***** MATERIAL SHOWN *****

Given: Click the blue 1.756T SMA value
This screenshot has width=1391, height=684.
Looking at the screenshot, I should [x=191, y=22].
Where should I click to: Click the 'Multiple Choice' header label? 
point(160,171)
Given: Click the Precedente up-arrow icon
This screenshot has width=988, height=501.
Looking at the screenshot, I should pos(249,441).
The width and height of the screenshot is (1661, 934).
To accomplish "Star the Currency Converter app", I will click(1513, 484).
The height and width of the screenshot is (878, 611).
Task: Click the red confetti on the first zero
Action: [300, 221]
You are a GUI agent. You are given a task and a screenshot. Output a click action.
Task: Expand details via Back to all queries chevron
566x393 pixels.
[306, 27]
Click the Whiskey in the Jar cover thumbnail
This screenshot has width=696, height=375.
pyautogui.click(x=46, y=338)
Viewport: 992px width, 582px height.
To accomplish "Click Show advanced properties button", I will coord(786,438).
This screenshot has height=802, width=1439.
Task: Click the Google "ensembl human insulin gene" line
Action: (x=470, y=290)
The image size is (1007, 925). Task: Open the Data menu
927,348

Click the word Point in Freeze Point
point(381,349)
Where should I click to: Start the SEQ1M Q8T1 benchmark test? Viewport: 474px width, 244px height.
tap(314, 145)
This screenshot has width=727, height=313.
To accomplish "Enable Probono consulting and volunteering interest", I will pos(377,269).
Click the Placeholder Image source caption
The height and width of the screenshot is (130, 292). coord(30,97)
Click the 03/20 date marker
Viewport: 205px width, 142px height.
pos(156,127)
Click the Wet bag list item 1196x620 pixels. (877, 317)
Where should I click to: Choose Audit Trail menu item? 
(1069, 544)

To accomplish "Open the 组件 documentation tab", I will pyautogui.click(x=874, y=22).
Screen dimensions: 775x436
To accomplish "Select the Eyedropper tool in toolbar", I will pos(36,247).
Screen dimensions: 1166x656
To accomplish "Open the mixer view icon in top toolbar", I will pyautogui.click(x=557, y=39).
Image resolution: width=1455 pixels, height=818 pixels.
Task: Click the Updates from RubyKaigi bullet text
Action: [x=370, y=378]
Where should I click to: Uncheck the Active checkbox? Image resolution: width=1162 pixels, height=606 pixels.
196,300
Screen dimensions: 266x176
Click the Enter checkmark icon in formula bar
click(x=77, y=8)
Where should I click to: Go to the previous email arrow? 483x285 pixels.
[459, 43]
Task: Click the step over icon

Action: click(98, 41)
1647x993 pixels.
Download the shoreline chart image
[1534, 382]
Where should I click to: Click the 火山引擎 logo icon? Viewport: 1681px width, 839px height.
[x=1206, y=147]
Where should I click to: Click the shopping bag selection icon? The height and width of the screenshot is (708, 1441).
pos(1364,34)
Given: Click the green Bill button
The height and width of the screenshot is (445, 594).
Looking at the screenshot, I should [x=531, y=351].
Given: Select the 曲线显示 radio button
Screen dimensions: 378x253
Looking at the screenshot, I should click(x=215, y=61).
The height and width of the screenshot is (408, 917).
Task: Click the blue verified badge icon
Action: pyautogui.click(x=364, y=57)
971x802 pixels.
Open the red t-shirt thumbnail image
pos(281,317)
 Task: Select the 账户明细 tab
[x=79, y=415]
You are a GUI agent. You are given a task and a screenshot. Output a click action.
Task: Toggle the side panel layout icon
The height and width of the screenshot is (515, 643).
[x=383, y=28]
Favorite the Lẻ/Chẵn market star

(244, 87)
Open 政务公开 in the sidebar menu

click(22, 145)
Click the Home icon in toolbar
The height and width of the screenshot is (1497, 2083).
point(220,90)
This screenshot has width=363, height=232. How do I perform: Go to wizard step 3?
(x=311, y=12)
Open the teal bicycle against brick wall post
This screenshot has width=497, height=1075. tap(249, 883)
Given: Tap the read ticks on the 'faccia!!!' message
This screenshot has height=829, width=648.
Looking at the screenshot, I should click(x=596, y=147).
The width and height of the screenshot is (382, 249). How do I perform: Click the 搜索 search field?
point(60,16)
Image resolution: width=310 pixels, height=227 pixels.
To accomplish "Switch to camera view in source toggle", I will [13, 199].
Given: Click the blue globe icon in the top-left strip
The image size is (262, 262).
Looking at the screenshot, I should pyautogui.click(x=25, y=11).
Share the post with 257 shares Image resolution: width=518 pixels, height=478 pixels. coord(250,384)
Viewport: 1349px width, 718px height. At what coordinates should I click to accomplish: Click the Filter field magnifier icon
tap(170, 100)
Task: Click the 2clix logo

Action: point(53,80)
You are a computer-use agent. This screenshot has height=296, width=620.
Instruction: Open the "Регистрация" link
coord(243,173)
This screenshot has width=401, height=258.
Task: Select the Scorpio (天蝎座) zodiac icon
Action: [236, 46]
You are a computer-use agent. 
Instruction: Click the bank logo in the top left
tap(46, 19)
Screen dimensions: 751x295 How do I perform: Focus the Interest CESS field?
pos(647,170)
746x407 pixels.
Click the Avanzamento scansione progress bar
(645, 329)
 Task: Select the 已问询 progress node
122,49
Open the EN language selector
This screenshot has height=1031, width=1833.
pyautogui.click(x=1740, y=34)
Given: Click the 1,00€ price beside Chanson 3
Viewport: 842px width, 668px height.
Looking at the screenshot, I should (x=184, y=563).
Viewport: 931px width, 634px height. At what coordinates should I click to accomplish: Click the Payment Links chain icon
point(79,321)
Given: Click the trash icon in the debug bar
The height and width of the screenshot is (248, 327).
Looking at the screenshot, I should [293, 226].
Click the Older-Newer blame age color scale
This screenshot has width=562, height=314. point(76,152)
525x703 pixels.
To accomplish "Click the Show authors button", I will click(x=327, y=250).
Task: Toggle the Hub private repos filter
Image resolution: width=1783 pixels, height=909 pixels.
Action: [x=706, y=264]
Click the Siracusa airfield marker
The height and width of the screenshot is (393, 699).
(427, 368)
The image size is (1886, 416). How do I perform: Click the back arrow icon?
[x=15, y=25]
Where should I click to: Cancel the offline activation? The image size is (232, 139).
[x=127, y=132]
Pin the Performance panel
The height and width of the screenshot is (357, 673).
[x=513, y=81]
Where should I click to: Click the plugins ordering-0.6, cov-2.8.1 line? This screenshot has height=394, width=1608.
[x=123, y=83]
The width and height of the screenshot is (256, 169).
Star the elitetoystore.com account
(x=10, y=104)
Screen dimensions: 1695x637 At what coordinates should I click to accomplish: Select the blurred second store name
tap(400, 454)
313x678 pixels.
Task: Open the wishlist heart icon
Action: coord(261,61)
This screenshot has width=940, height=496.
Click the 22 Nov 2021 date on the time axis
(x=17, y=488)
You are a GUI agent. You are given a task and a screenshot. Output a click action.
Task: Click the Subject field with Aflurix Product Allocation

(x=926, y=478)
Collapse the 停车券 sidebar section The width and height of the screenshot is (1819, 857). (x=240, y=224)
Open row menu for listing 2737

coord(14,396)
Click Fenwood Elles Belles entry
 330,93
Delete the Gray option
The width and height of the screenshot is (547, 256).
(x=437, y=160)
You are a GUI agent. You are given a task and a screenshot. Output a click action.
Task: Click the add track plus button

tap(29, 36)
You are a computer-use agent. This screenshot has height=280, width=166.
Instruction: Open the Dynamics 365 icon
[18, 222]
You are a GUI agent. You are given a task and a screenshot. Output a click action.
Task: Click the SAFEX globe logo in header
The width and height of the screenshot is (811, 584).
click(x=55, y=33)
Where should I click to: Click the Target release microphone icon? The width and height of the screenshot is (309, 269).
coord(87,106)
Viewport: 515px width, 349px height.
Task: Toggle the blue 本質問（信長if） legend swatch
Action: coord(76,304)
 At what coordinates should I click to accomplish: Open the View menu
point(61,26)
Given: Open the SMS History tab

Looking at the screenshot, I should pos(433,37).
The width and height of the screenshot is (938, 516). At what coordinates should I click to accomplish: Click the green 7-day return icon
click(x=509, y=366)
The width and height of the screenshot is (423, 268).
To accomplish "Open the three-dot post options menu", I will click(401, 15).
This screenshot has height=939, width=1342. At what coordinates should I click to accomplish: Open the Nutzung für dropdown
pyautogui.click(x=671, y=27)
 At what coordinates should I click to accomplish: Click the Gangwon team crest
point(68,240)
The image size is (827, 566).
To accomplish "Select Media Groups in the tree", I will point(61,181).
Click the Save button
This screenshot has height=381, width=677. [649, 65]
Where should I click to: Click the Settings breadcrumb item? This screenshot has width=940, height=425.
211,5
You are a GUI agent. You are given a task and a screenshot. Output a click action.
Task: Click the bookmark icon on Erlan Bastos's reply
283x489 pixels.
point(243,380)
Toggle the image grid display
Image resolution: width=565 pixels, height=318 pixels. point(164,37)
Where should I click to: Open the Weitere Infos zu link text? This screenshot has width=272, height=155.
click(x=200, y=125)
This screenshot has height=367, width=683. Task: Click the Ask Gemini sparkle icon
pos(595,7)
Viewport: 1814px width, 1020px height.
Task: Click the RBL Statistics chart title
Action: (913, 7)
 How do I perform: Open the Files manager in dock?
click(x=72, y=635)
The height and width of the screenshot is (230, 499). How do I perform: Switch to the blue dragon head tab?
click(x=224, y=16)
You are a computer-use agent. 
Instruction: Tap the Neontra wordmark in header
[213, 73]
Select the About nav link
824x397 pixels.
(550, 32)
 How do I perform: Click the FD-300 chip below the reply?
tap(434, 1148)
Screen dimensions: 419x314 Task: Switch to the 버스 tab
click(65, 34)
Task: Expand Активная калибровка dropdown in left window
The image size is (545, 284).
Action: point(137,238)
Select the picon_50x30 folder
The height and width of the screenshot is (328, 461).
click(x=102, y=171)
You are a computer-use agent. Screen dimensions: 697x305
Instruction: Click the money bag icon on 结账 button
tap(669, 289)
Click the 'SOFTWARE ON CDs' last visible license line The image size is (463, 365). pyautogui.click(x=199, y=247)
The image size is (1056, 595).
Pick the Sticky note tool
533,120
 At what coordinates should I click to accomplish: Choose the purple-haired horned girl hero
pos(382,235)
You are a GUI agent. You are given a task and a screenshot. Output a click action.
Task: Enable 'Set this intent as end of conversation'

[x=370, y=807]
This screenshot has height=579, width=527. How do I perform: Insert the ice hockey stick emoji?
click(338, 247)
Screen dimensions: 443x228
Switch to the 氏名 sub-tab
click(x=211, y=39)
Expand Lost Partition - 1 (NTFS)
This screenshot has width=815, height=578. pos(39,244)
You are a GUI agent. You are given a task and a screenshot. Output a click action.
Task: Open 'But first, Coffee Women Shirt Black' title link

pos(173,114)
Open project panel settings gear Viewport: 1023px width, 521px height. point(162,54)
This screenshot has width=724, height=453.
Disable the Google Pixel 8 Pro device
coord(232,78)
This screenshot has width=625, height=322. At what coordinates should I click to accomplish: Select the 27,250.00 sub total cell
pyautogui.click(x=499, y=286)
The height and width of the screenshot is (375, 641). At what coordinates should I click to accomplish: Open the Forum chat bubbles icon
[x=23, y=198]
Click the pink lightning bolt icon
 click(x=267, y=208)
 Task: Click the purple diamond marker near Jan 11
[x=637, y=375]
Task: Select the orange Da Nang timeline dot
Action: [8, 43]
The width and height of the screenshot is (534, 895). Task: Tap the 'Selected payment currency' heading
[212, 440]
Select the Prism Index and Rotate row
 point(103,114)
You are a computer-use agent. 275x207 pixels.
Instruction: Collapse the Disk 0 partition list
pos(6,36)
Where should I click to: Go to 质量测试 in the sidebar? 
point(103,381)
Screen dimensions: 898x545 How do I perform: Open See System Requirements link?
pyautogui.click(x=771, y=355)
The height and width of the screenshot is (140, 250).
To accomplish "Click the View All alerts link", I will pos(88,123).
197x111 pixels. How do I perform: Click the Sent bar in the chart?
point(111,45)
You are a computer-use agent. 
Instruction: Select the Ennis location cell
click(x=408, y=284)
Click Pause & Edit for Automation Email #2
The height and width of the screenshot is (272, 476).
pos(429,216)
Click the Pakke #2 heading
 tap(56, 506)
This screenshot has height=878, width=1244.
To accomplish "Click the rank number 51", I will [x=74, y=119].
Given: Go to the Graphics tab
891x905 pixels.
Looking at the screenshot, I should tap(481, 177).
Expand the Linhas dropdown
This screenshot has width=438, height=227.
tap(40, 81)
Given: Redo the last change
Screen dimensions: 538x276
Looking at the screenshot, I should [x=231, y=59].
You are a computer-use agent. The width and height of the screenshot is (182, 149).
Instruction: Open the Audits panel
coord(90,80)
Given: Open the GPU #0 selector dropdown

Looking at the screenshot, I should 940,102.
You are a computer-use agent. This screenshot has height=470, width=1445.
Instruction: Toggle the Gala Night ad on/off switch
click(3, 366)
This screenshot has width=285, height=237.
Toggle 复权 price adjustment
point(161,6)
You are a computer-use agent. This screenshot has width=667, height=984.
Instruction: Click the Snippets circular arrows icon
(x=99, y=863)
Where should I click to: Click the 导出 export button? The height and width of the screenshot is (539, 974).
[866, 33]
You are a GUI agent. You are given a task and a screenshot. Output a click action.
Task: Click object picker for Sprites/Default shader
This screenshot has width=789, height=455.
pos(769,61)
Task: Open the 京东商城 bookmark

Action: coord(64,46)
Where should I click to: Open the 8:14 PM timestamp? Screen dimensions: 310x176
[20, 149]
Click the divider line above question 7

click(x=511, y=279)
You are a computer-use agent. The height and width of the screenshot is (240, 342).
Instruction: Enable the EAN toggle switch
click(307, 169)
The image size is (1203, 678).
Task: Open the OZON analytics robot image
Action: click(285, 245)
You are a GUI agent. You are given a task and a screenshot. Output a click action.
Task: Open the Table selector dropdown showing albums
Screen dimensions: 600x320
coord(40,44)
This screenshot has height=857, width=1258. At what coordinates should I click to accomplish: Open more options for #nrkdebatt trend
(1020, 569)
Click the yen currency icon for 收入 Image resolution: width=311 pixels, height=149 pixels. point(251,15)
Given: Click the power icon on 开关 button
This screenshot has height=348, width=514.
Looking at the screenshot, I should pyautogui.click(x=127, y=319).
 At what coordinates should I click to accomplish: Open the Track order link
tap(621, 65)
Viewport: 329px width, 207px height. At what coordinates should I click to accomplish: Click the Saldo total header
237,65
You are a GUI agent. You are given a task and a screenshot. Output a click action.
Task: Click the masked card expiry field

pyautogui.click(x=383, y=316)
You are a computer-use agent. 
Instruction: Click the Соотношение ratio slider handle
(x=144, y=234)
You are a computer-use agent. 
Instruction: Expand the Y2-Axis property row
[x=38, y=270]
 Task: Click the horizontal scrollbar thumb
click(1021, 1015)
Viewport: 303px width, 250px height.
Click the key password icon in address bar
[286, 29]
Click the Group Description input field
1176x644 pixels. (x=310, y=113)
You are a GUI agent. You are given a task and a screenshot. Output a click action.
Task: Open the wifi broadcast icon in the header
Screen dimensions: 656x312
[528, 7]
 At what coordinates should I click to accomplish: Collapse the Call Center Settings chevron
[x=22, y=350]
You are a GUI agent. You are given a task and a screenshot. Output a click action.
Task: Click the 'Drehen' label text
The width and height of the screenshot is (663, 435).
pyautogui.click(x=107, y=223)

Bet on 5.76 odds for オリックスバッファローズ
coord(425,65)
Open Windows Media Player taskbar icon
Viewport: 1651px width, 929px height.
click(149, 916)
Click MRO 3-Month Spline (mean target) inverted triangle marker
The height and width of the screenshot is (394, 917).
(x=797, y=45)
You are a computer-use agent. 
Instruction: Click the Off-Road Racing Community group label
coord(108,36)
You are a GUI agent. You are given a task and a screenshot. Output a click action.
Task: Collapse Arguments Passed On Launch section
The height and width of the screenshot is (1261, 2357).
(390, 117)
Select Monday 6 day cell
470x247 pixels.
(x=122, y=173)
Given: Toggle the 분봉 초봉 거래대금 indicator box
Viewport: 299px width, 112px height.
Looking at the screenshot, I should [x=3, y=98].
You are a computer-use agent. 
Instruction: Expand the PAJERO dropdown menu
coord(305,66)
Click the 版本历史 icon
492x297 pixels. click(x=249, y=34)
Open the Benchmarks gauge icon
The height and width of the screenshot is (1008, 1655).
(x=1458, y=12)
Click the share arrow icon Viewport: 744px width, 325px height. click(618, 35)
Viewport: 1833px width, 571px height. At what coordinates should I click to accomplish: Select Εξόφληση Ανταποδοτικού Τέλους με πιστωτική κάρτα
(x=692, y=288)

*****

▸ SHORT EXERCISE
Convert everything from the start of the data above down to the line containing "Action: [300, 221]" into a numbered list, one item per line and blank lines left out.

▸ TASK OUTPUT
1. Given: Click the blue 1.756T SMA value
2. This screenshot has width=1391, height=684.
3. Looking at the screenshot, I should [x=191, y=22].
4. Where should I click to: Click the 'Multiple Choice' header label? 
5. point(160,171)
6. Given: Click the Precedente up-arrow icon
7. This screenshot has width=988, height=501.
8. Looking at the screenshot, I should pos(249,441).
9. The width and height of the screenshot is (1661, 934).
10. To accomplish "Star the Currency Converter app", I will click(1513, 484).
11. The height and width of the screenshot is (878, 611).
12. Task: Click the red confetti on the first zero
13. Action: [300, 221]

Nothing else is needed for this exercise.